La question du sens au XXIème siècle :

Le concept de « révolution du sens » pose la question du sens des actions humaines et de la direction qu’elles « doivent » prendre face aux enjeux du XXIème siècle. Au-delà de la question éternelle du sens de la vie qui a trouvé de nombreuses réponses qui se sont traduites par des réponses de type religieuses ou spirituelles tout au long de l’histoire humaine, le contexte social, politique et écologique de ce début du XXIème siècle pose de nouveau la question du sens des actions humaines de manière aigue. L’avènement de la science, dont les sciences humaines et sociales font parties, a eu pour effet de multiplier les savoirs au point que les anciennes conceptions ont été remises en cause et qu’il n’existe plus de réponses totale globale à ce sujet. Face au cloisonnement des savoirs qui en découle, la seule réponse valable semble passer par la construction d’une « pensée complexe » visant à définir le sens que doivent prendre les actions humaines.

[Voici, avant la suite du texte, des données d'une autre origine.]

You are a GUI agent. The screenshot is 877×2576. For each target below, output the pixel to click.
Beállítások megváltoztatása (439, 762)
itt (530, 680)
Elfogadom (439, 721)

Ainsi la question du sens est-elle le véritable défi du XXIème siècle. Un jeune chercheur américain de notre génération, Simon Sinek, s’est employé à démontrer que la majorité des organisations délaissent totalement le champ du sens. Concentrées sur le « quoi » (qu’est-ce que je fais ?) et le « comment » (comment je le fais ?), elles laissent à chacun la responsabilité de trancher le « pourquoi ». Ce « laisser-faire » convient toujours aux mieux armés pour faire face et laisse systématiquement de côté ceux qui n’ont pas les outils, la force ou la chance de s’adapter. Des entreprises les plus innovantes (Apple ?) aux individus les plus charismatiques (Martin Luther King ?), tous ces succès prouvent que la démonstration n’est donc plus à faire de la force sociale, sociétale et économique du sens. Donner du sens, c’est non seulement donner une direction, mais c’est aussi et bien plus rendre intelligible, donner une finalité aux actes de chacun, éliminer l’absurde du quotidien.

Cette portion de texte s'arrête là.